共通に使用される擬似言語の記述形式
擬似言語を使用した問題では,各問題文中に注記がない限り,次の記述形式が適用されているものとする。
〔宣言,注釈及び処理〕
| 記述形式 | 処理 |
|---|---|
| ○手続名又は関数名 | 手続又は関数を宣言する。 |
| 型名: 変数名 | 変数を宣言する。 |
| /* 注釈 */ | 文に注釈を記述する。 |
| // 注釈 | |
| 変数名 ← 式 | 変数に式の値を代入する。 |
| 手続名又は関数名(引数, …) | 手続又は関数を呼び出し,引数を受け渡す。 |
| if (条件式1) 処理1 elseif (条件式2) 処理2 elseif (条件式n) 処理n else 処理n + 1 endif | 選択処理を示す。 条件式を上から評価し,最初に真になった条件式に対応する処理を実行する。 以降の条件式は評価せず,対応する処理も実行しない。 どの条件式も真にならないときは,処理n + 1 を実行する。 各処理は,0 以上の文の集まりである。 elseif と処理の組みは,複数記述することがあり,省略することもある。 else と処理n + 1 の組みは一つだけ記述し,省略することもある。 |
| while (条件式) 処理 endwhile | 前判定繰返し処理を示す。 条件式が真の間,処理を繰返し実行する。 処理は,0 以上の文の集まりである。 |
| do 処理 while (条件式) | 後判定繰返し処理を示す。 処理を実行し,条件式が真の間,処理を繰返し実行する。 処理は,0 以上の文の集まりである。 |
| for (制御記述) 処理 endfor | 繰返し処理を示す。 制御記述の内容に基づいて,処理を繰返し実行する。 処理は,0 以上の文の集まりである。 |
演算子と優先順位・論理型の定数
〔演算子と優先順位〕
| 演算の種類 | 演算子 | 優先度 |
|
|---|---|---|---|
| 式 | () . | 高 | |
| 単項演算子 | not + − | ↑ | |
| 二項演算子 | 乗除 | × ÷ % | |
| 加減 | + − | ||
| 関係 | ≠ ≦ ≧ < = > | ||
| 論理積 | and | ↓ | |
| 論理和 | or | 低 | |
注記
- 演算子 . は,メンバ変数又はメソッドのアクセスを表す。
- 演算子 mod は,剰余算を表す。
〔論理型の定数〕
true ,false
〔配列〕
配列の要素は,“[”と“]”の間にアクセス対象要素の要素番号を指定することでアクセスする。

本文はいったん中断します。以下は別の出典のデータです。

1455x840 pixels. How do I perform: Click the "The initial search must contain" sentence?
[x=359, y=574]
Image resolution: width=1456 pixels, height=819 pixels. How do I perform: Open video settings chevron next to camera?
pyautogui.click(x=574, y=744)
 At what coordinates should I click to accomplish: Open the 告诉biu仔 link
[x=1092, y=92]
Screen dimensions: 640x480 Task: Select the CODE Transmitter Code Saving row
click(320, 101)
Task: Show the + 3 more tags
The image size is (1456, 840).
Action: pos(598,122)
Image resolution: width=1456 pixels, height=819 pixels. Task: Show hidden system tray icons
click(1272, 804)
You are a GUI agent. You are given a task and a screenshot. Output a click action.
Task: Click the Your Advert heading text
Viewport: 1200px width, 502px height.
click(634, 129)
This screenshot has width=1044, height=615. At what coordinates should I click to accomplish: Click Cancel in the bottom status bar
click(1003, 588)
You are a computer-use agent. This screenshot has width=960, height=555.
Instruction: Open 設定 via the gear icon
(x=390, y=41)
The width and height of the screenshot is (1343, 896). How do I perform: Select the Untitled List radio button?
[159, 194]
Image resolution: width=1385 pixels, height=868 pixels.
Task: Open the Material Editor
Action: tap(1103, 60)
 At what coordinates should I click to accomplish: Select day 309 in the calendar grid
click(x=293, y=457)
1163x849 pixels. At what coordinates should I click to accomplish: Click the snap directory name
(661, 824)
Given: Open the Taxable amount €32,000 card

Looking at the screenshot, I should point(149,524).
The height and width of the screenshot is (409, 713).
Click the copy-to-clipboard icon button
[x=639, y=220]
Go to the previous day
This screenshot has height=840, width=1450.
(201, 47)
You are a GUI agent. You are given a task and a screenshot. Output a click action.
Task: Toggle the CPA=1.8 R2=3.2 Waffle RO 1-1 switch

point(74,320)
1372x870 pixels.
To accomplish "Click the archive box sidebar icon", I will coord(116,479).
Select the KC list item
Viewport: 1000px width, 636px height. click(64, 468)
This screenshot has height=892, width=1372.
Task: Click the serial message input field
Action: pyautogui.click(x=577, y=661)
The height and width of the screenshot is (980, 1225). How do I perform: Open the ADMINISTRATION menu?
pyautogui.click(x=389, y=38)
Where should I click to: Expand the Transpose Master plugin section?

なお,二次元配列の要素番号は,行番号,列番号の順に“,”で区切って指定する。
“{”は配列の内容の始まりを,“}”は配列の内容の終わりを表す。ただし,二次元配列において,内側の“{”と“}”に囲まれた部分は,1 行分の内容を表す。
〔未定義,未定義の値〕
変数に値が格納されていない状態を,“未定義”という。変数に“未定義の値”を代入すると,その変数は未定義になる。